Cavendish's experiment on concentric conducting shells In a paper  were there was a section addressing Cavendish's experiment on concentric conducting shells which was basically the following : Two conducting spherical shells were put together (like the Russian doll) and a conducting link was connecting these two spheres , a charge was put on the outermost sphere , then we cut the link with silk a a silk thread ,take off the outermost, and see if the inner one had any electrical charge on it , the experiment showed that indeed it doesn't contain any charge . Then the author stated that this was a consequence of the inverse square law , and that if the electric field didn't follow this very law , then upon putting charges on the outermost sphere charges would migrate through the conducting link to the smaller sphere and it would have a charge on it . 
How did the author deduce this conclusion ? Why ,if the electric field didn't have the inverse square behavior , the charges would migrate to the smaller sphere ?
 A: 
How did the author deduce this conclusion?

For the charges to move from the large sphere to the small sphere, there would have to be an electric field inside the large sphere.
The inverse square law could be used to prove that the field inside a conductive hollow charged sphere is zero.
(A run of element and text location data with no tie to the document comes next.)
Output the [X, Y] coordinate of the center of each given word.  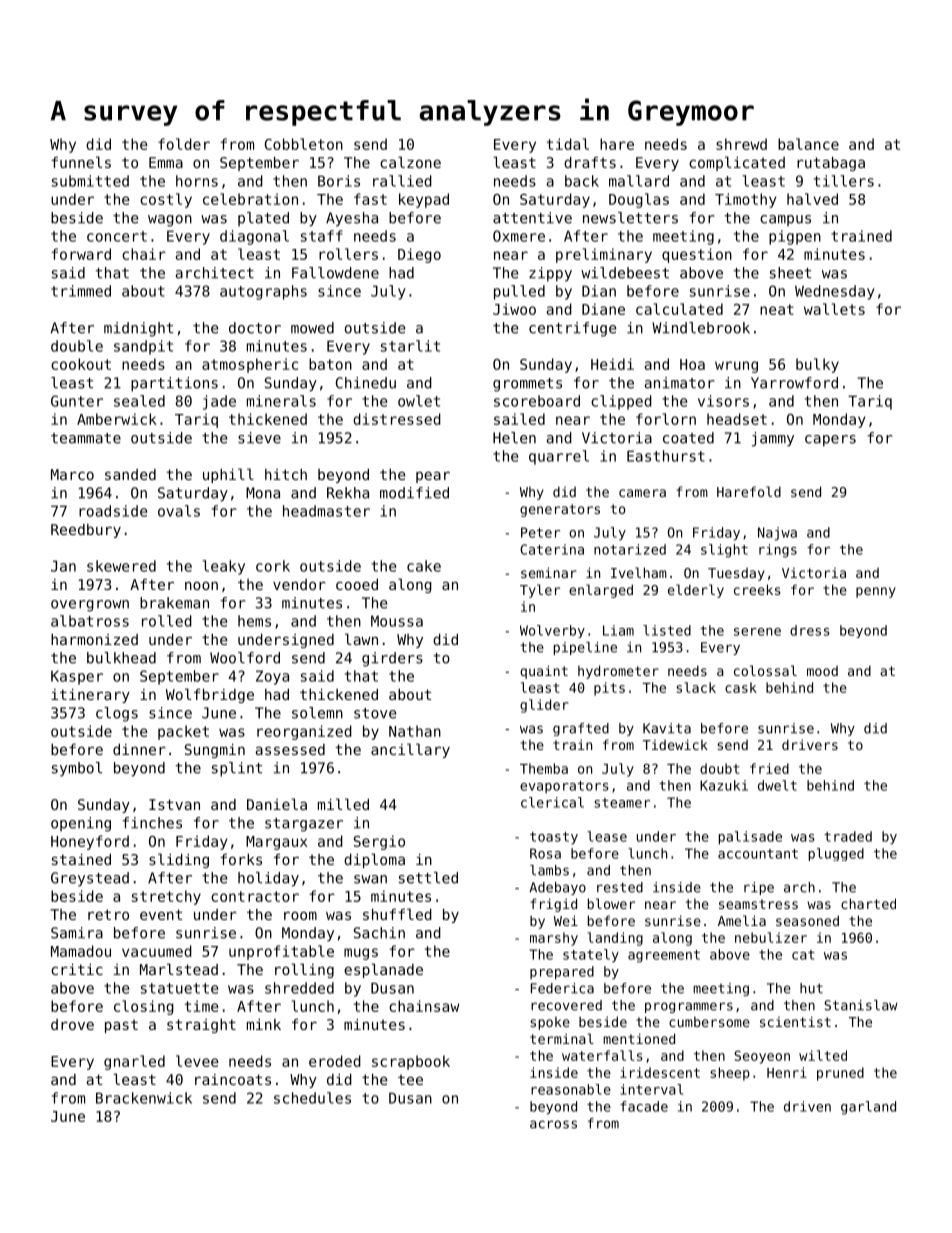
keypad [424, 200]
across [553, 1124]
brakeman [174, 603]
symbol [77, 769]
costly [166, 200]
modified [414, 493]
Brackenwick [144, 1098]
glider [544, 706]
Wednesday [835, 292]
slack [696, 687]
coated [688, 438]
It goes like this:   
For any given point inside a conductive hollow charged sphere, the fields produced by patches of charge, subtending the equal solid angles on the opposite sides of the sphere, will cancel each other, because the charge magnitudes of the patches will be proportional to the square of their distances to the point of interest, while their fields will be inversely proportional to the square of the same distances.

Why, if the electric field didn't have the inverse square behavior,
  the charges would migrate to the smaller sphere?

The inverse square law is pretty fundamental, so there is no reliable way to tell what exactly would happen, if it did not hold, but, ignoring that for the purpose of the discussion, this would, at least, mean that the proof above would not work.
That does not automatically mean though that the charges would move from the large sphere to the small sphere. 
In fact, we can always argue that, as long as the charges repel each other, they should distribute themselves over the outer surface of the large sphere, because this is most favorable distribution from the potential energy standpoint, and, therefore there won't be any charges on the small sphere inside, even with a conducting link connecting the spheres.